**What you should do**:
Write the next part of the passage on Holy Doors, picking up right after its final sentence.

**Source text**:
- Opening Delimiter -
Above the holy door in St. Peter's are marble memorial plates commemorating the last two times that the door has been opened. Since John Paul II and Francis held the last two Jubilees, both plates indicate that they opened and closed the door.
Holy Year of Mercy
In announcing the Extraordinary Jubilee of Mercy Pope Francis declared, "The Holy Door will become a Door of Mercy through which anyone who enters will experience the love of God who consoles, pardons, and instills hope."[11] On 8 December 2015, Pope Francis opened the Holy Door of Mercy in the Basilica of St. Peter, marking the official start of the Jubilee Year of Mercy. A few days later, he presided at the opening of the Holy Door at the Archbasilica of St John Lateran. The Holy Door at St Paul's Outside the Walls was opened by the Archpriest of that Basilica, Cardinal James Harvey. Pope Francis later opened the Holy Door at St Mary Major and at the Caritas center near Rome's central train station.[12]
Francis broke with tradition in removing the necessity of traveling to Rome.[13] In October 2015, a temporal privilege was extended by Pope Francis through the Papal bull of Indiction, "Misericordiae Vultus" for an ordinary bishop to designate his own Holy Door for the purpose of the "Jubilee Year of Mercy". Holy Doors were to be designated in every diocese throughout the world, and could be located at the diocesan Cathedral or at other popular church shrines.[14] On 29 November 2015, prior to the official 8 December start of the Jubilee Year of Mercy, Pope Francis opened the Holy Door at the Cathédrale Notre-Dame in Bangui, Central African Republic.[15] Holy Doors were subsequently opened in 40 different countries around the world, including locations such as Westminster Cathedral, Prinknash Abbey in Gloucestershire,[13] and St. Paul's Basilica in Toronto.[16]
In 2024, religious officials in Bethlehem expressed the hope that the Pope would declare the Door of Mercy at the Church of the Nativity a holy door.[17]
Other Holy Doors canonically designated by the Holy See
The following is a list of Holy Doors designated in perpetuity by the Holy See.
- Closing Delimiter -
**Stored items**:
- Opening Delimiter -
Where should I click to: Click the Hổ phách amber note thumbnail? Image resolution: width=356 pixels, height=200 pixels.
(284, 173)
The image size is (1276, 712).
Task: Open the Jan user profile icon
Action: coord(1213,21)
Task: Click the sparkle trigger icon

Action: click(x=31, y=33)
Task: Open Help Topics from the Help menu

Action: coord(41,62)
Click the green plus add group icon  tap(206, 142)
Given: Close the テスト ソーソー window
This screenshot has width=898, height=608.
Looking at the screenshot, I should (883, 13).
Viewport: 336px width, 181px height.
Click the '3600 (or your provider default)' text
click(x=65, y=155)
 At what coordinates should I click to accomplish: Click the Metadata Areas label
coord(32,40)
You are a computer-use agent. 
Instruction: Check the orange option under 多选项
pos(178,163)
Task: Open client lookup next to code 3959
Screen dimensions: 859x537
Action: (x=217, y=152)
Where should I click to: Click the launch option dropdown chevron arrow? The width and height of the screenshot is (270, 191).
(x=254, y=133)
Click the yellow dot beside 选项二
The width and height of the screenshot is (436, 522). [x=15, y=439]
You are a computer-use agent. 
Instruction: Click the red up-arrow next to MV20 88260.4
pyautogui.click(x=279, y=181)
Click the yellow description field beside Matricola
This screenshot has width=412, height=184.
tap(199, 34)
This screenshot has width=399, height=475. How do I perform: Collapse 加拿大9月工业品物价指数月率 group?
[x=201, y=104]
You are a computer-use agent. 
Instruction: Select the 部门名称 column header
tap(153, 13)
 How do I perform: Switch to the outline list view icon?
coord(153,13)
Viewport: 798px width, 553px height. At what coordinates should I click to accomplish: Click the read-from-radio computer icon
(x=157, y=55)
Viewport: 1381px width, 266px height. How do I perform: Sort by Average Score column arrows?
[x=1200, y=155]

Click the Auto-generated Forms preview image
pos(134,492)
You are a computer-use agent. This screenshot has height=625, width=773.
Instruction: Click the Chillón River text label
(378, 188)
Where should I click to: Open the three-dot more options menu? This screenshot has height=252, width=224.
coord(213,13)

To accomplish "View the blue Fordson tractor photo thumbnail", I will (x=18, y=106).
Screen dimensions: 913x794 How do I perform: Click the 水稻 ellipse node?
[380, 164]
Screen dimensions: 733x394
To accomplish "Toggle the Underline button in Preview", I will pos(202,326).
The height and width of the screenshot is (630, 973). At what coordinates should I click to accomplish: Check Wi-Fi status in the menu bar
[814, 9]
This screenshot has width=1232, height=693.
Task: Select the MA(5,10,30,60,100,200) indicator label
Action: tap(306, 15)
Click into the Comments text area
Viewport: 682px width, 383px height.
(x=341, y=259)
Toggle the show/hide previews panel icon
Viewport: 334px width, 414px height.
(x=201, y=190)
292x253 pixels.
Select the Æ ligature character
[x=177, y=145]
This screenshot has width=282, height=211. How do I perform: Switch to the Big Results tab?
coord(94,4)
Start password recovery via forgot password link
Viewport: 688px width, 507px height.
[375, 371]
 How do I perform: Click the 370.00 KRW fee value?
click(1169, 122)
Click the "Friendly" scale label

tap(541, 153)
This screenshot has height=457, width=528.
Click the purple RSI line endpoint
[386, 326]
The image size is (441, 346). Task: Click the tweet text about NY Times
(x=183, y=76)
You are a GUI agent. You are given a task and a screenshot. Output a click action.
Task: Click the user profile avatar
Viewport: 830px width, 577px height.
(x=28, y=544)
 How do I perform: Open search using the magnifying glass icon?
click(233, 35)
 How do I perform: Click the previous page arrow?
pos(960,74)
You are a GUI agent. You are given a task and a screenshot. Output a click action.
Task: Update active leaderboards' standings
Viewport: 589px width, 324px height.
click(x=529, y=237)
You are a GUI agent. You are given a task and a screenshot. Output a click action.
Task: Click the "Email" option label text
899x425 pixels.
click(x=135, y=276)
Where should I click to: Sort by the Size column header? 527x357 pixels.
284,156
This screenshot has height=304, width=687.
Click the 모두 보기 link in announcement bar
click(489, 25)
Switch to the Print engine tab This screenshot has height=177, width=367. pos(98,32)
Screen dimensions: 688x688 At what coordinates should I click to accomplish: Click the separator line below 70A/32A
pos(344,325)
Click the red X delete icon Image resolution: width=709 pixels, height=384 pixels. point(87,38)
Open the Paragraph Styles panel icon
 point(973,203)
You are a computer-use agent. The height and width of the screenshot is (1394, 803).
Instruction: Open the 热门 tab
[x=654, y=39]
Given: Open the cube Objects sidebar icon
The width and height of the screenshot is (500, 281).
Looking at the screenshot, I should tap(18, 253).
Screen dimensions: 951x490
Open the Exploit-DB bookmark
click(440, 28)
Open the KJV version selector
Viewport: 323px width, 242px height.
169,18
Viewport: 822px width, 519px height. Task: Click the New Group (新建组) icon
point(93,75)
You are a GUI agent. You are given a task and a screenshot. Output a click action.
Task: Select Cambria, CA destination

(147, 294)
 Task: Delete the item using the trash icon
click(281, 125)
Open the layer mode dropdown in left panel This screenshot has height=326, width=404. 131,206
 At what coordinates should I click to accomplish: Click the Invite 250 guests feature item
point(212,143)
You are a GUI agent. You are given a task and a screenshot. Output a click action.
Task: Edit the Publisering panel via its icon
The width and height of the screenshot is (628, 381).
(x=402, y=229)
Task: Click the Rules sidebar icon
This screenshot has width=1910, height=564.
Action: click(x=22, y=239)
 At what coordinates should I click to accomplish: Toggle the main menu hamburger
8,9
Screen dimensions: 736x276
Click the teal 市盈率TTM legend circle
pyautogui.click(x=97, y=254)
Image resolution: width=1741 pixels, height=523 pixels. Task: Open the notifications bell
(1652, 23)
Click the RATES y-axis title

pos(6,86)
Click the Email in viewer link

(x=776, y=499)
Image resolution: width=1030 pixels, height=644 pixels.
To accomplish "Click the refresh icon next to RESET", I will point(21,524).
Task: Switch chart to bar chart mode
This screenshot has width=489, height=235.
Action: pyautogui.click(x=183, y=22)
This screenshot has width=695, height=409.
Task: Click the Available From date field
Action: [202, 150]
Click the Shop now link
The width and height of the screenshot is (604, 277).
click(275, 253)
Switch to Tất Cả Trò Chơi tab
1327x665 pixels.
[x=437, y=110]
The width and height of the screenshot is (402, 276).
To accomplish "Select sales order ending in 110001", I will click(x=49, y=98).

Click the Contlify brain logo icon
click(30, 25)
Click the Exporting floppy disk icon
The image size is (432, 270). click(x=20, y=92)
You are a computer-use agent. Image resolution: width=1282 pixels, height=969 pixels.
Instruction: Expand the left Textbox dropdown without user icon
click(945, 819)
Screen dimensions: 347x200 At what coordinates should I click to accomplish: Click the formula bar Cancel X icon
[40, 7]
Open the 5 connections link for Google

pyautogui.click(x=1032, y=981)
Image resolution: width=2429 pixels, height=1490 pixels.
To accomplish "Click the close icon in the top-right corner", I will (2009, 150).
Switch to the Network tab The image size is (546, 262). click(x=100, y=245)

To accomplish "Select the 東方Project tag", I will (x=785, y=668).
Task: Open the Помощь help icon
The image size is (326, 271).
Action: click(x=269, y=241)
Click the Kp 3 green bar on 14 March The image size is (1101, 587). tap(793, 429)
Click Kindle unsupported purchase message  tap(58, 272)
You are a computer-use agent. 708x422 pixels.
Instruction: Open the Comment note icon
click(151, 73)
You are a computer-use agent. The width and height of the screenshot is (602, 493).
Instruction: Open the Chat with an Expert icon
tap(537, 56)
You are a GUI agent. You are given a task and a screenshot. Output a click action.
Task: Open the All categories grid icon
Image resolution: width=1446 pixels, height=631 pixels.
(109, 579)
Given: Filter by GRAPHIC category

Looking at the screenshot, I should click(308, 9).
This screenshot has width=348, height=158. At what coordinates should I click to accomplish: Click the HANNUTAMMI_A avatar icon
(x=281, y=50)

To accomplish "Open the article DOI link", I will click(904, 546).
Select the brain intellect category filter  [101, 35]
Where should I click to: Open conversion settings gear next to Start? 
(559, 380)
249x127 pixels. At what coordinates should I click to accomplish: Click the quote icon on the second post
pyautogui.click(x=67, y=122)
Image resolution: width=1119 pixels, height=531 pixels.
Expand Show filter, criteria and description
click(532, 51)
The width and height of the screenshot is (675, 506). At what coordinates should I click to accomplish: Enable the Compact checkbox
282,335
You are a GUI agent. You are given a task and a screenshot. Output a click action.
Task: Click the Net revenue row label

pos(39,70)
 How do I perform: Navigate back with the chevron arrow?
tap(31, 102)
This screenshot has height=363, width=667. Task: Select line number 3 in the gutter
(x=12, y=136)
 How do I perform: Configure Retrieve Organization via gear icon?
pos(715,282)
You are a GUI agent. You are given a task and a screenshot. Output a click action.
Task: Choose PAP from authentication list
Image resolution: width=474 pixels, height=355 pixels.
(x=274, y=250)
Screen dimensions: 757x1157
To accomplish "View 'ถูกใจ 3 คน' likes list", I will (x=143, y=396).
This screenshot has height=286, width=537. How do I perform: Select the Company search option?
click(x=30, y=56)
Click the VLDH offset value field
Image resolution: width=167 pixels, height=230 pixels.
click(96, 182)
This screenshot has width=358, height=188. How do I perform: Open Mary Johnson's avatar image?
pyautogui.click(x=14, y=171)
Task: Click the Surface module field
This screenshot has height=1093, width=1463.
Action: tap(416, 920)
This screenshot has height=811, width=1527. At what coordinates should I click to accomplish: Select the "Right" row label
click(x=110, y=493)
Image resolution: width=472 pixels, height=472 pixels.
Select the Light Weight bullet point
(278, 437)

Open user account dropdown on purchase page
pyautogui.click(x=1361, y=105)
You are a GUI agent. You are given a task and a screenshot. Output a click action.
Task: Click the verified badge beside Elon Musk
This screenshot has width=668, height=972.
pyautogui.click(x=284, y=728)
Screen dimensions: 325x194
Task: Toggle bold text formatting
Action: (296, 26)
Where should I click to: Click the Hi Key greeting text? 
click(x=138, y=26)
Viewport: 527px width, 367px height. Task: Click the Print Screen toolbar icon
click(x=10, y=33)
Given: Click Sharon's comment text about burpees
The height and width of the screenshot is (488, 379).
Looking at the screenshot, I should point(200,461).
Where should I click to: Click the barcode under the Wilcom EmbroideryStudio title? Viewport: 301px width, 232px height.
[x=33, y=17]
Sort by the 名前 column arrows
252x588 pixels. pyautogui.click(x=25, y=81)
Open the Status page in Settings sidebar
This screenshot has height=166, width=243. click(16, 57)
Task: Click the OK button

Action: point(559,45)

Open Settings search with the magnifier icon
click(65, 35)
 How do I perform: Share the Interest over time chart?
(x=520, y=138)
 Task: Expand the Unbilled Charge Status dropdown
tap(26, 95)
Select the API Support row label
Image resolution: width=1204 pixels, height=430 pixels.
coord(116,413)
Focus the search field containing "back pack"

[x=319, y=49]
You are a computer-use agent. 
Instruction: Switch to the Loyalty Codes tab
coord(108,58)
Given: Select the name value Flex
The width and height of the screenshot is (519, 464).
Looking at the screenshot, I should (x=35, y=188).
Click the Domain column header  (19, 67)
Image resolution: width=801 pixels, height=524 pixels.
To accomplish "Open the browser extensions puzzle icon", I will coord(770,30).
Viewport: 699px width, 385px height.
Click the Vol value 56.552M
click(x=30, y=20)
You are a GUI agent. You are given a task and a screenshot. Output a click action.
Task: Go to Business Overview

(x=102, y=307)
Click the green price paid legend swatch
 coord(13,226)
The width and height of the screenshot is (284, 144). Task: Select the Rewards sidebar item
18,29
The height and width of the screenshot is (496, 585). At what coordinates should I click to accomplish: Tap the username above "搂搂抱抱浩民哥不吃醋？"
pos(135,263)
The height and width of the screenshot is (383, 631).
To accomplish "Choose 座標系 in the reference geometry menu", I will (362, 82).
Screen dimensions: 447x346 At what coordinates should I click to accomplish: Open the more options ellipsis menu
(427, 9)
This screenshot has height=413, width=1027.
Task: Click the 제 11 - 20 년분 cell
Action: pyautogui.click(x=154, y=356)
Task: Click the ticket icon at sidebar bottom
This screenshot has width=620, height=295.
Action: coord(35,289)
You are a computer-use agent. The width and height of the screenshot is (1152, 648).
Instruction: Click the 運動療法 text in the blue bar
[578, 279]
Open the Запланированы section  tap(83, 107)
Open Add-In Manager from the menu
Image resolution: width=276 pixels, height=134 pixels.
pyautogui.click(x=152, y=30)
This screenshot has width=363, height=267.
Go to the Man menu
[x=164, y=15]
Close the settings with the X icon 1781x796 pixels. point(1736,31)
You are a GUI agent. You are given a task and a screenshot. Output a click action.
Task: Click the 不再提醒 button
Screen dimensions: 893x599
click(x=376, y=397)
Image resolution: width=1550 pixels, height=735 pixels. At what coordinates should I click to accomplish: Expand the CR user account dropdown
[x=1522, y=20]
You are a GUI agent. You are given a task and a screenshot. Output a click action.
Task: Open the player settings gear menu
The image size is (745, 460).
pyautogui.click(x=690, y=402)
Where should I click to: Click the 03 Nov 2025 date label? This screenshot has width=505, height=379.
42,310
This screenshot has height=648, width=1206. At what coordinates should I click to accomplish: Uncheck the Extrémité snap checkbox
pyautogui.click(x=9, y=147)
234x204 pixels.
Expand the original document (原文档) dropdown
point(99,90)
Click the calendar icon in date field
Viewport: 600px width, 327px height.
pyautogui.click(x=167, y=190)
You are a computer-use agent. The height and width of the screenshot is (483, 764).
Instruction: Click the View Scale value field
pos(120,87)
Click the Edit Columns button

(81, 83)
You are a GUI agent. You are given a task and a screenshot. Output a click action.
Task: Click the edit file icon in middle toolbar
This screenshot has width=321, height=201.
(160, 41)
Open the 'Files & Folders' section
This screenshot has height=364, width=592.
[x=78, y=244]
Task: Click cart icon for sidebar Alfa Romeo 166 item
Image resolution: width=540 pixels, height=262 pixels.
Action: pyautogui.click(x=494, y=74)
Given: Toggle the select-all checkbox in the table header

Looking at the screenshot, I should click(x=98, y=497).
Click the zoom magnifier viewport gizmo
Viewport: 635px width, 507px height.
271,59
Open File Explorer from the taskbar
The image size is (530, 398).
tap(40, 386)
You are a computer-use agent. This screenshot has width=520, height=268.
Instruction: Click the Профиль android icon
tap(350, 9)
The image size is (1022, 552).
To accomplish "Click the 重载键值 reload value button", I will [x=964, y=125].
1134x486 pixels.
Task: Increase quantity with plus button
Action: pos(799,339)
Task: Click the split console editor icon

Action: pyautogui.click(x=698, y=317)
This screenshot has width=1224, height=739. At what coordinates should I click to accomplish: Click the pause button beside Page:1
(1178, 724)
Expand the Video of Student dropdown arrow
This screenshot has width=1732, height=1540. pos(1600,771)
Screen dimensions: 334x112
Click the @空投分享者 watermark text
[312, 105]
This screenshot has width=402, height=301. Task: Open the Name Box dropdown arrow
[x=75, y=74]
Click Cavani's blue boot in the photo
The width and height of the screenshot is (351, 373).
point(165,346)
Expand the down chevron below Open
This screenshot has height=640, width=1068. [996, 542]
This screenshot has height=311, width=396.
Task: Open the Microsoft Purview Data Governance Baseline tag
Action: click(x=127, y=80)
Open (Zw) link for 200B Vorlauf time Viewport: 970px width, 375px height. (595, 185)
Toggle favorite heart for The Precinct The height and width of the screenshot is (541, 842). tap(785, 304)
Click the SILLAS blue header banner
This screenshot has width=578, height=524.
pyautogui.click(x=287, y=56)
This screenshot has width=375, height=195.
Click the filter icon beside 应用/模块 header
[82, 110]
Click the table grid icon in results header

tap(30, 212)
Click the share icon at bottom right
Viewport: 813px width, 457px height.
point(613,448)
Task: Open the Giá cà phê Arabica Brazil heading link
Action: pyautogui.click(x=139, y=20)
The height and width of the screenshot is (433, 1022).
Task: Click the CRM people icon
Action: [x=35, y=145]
- Closing Delimiter -
**Task result**:
In 1295 there was mention of a Holy Door in the main church of Atri, which had been established in that period: it is therefore thought that originally there must have been a small portal which was then replaced with the current one in 1305. We do not know for sure which Pope granted this privilege, perhaps Celestine V (whose mother was from Atri) or Boniface VIII (who had already risen to the papal throne in 1295); every year the Holy Door is solemnly opened on August 14th and closed 8 days later, on August 22nd.[1]
Pope Benedict XVI granted the privilege of opening a holy door to the Sanctuary of Saint John Vianney, Cure of Ars, in Formans, France in July 2007 for the 150th memorial death anniversary of Saint John Vianney.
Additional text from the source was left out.